Saturday, April 08, 2006

Have we gone mad?

""Observing the pro-immigration demonstrations in Phoenix, Los Angeles, Atlanta and elsewhere in recent days, I wondered: whose country is this? Why are many illegal aliens who broke our laws to get here and who continue to break our laws to stay here demanding that the United States not only allow them to remain, but support them with the taxes of law-abiding citizens? Have we gone mad?" —Cal Thomas"


The Patriot Post (PatriotPost.US) explains the historical basis for our current debate on immigration issues:

E pluribus unum?

"[T]he policy or advantage of [immigration] taking place in a body may be much questioned; for, by so doing, they retain the Language, habits and principles which they bring with them. Whereas by an intermixture with our people, they, or their descendants, get assimilated to our customs, measures and laws: in a word, soon become one people." --George Washington

Out of many, one.

That was the national motto proposed by Benjamin Franklin, John Adams and Thomas Jefferson in 1776. Both simple and elegant, it embodied the notion that all who had come to America's shores, and all who would come, must be united -- must all form one front -- in defense of freedom and liberty. For 200 years, we were, largely, one people united behind constitutional republicanism. But soon after the social turbulence of the '60s and the economic woes of the '70s, that unity began to crumble. This was the era in which multiculturalism emerged -- the era in which ethnocentricity became chic.

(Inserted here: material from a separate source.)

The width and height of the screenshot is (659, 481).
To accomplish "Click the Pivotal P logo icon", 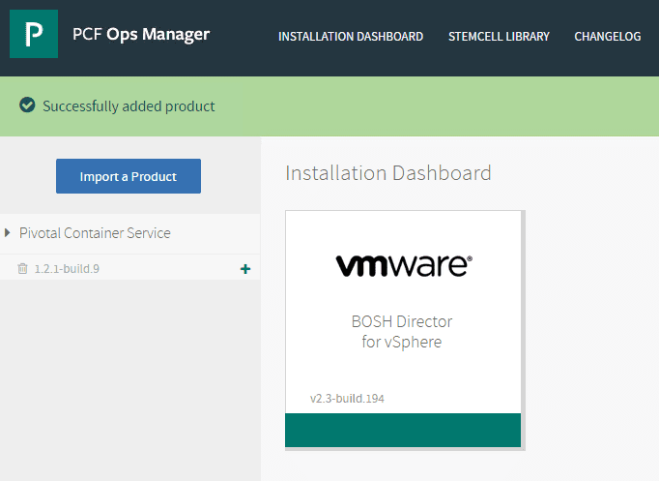I will [x=34, y=36].
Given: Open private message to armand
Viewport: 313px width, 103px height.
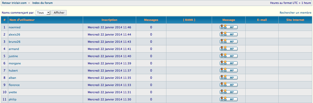Looking at the screenshot, I should [x=228, y=49].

Arthur Schlesinger, a former Harvard professor and senior advisor to JFK, published a retrospective on this era in 1991 called "The Disuniting of America." Schlesinger wrote primarily about the orthodoxy of self-interested hyphenated-American citizen groups -- who, rather than unifying to become one, were diversifying to become many. He warned that the cult of ethnicity would result in "the fragmentation and tribalization of America," the natural consequence being that these special-interest groups would be co-opted by the political parties.

"Instead of a transformative nation with an identity all its own," Schlesinger wrote, "America increasingly sees itself in this new light as preservative of diverse alien identities -- groups ineradicable in their ethnic character." He asserts, by way of inquiry, "Will the melting pot give way to the Tower of Babel?"

The disuniting of America is a foundational concern underlying much of the current security, economic and social debate (both rational and irrational) about immigration. This is the concern that a nation, which is already ethnically fragmented internally, risks complete disunity of its national integrity in the absence of borders."